A dear friend read from his new collection of poetry tonight.

I know him as Christopher Whyte; but his name on the title page is Crìsdean MacIlleBhàin. The title of the collection is "Dealbh Athar". The poems are written in Scots Gaelic, and translated into Irish Gaelic, in a parallel text, by Gréagóir Ó Dúill.

The title of the collection means, I believe, "Portrait of a Father", and I hope I don't betray a confidence if I say his father called Christopher much suffering.

An incredibly important part of the process of writing this collection was to write the poems in Gaelic. In fact, if I understand right, they could not even have been conceived in English. The strictness of the verse forms enable him to shape his feelings; and the fact that no-one else in the family would be able to read them gave him a certain freedom.

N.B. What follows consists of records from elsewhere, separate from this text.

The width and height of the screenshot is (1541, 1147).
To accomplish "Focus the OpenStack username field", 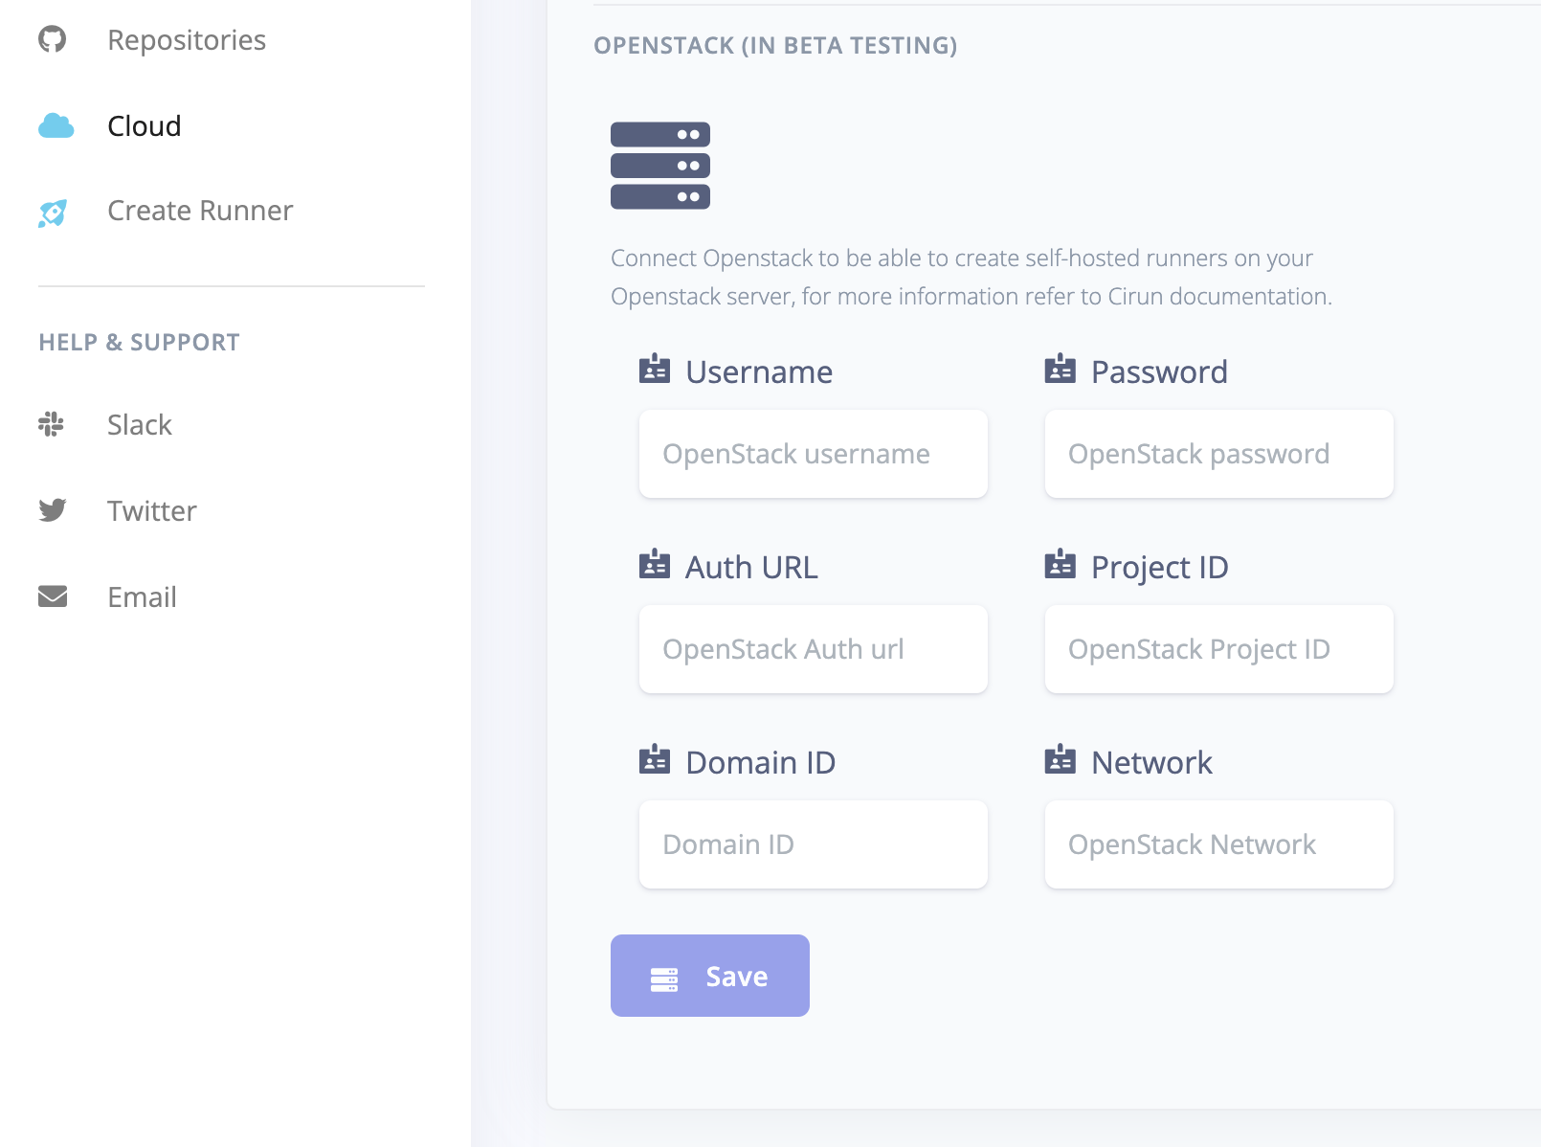I will point(814,454).
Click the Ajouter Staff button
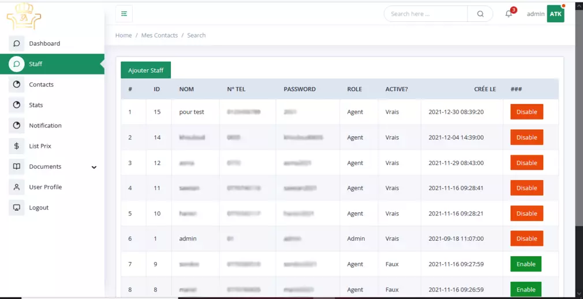 click(145, 70)
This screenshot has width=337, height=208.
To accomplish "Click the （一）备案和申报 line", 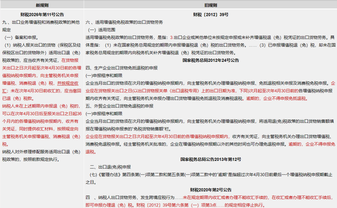I will 22,37.
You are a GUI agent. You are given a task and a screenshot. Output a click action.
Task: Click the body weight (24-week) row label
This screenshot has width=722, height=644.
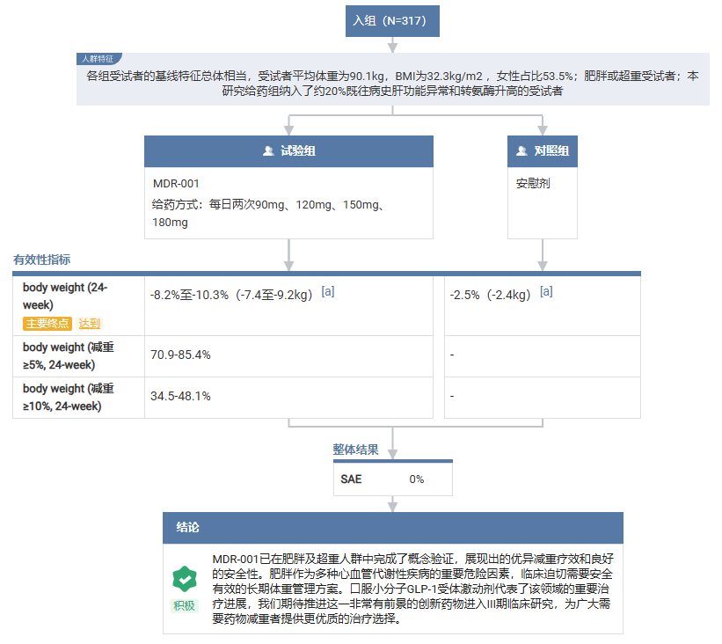point(65,296)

Which had led me to believe that they would be filled with bitterness. Yet the ones Christopher chose to read were filled with a beautiful and profoundly moving spirit of gratitude and reconciliation.

That feeling expressed totally in the melody of the Gaelic as he read.

There was a different spirit in the Irish. Someone in the audience put it beautifully when they said that the Scots sounded like singing; and the irish like a conversation.

The translator explained that the Irish has been codified much earlier than the Scots; and used as a language of administration and government.

And it is that, centuries and centuries of it, that has hardened English and flattened its expressiveness. (It was still comparatively absent in the time of Shakespeare: which is partly, I think, what accounts for its beauty and expressiveness. Why we still thirst for it, without fully understanding it).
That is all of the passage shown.